** Exercise material **
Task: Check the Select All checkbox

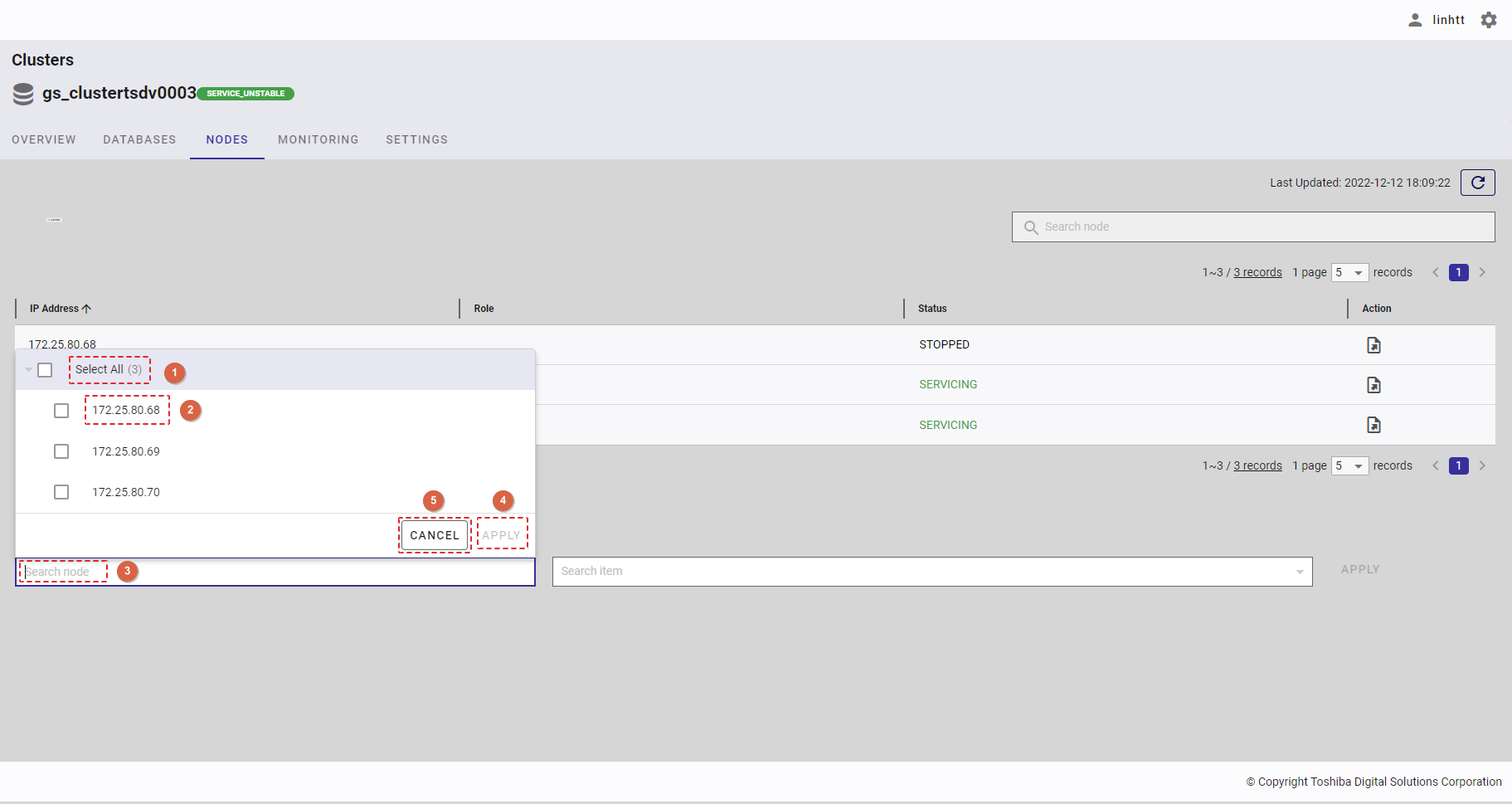Action: point(45,370)
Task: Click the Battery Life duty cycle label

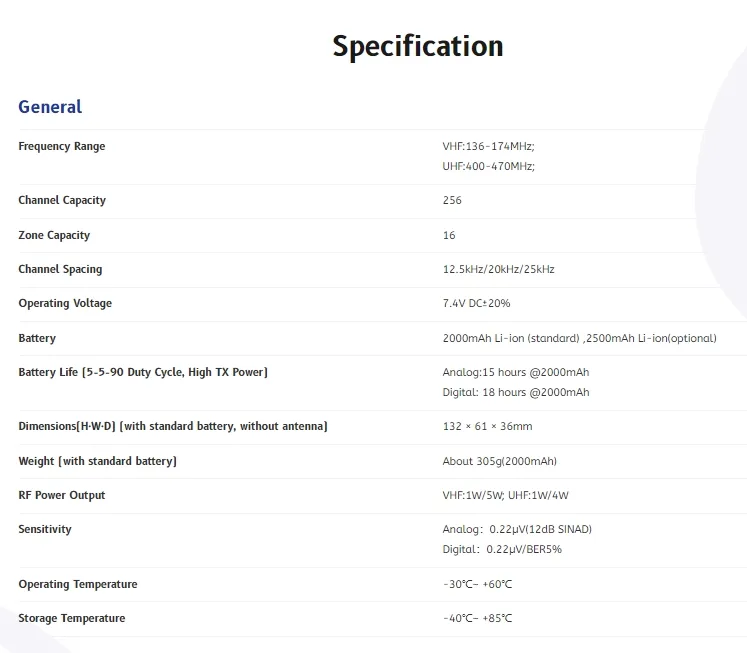Action: coord(143,372)
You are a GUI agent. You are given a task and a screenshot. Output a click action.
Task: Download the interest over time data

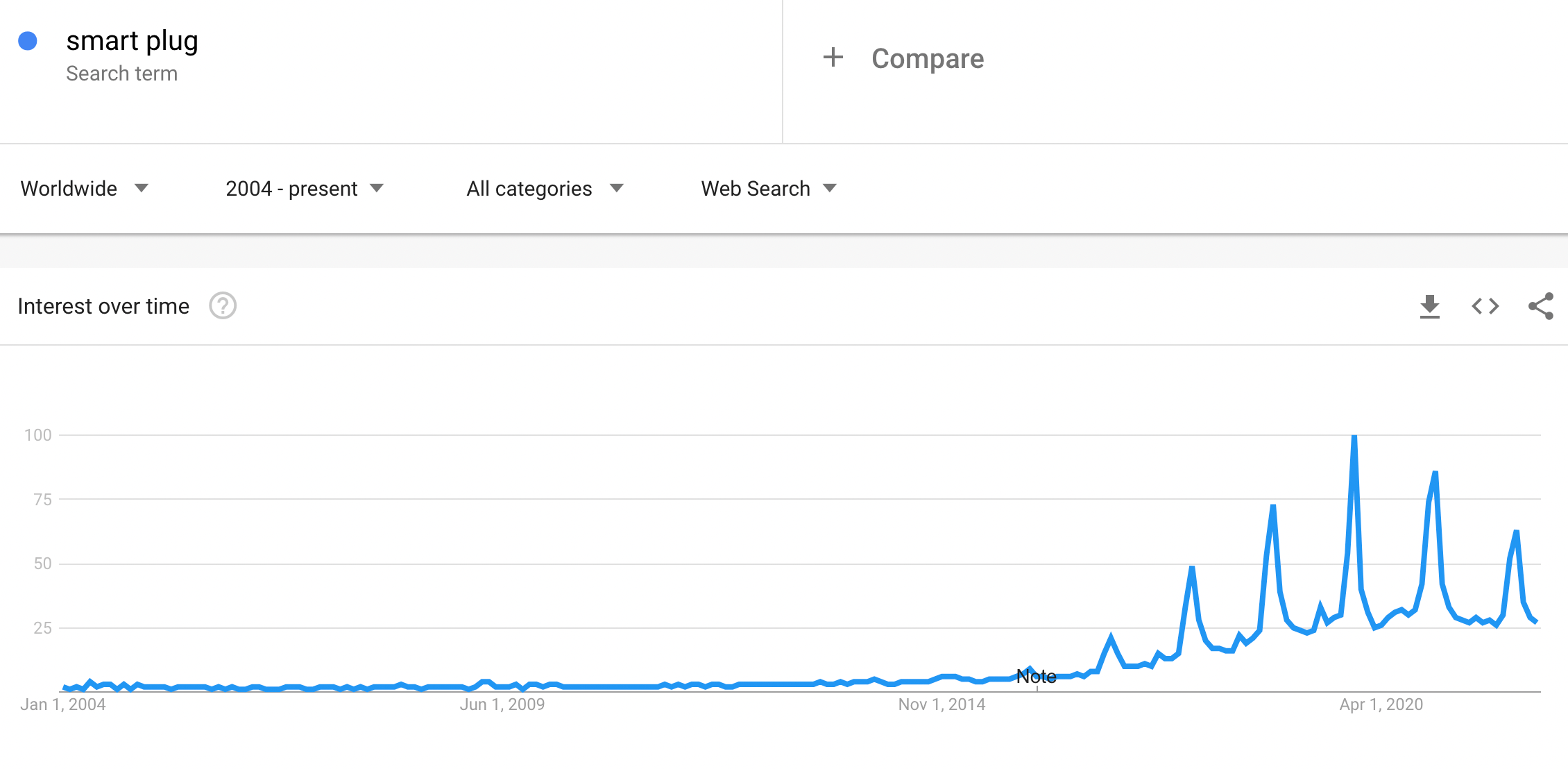1429,306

** Task to complete **
What the answer must hold: all the data above, given again exactly, without pictures.

** Exercise answer **
Task: Check the Select All checkbox

Action: point(45,370)
Task: Click the Battery Life duty cycle label

Action: coord(143,372)
You are a GUI agent. You are given a task and a screenshot. Output a click action.
Task: Download the interest over time data

1429,306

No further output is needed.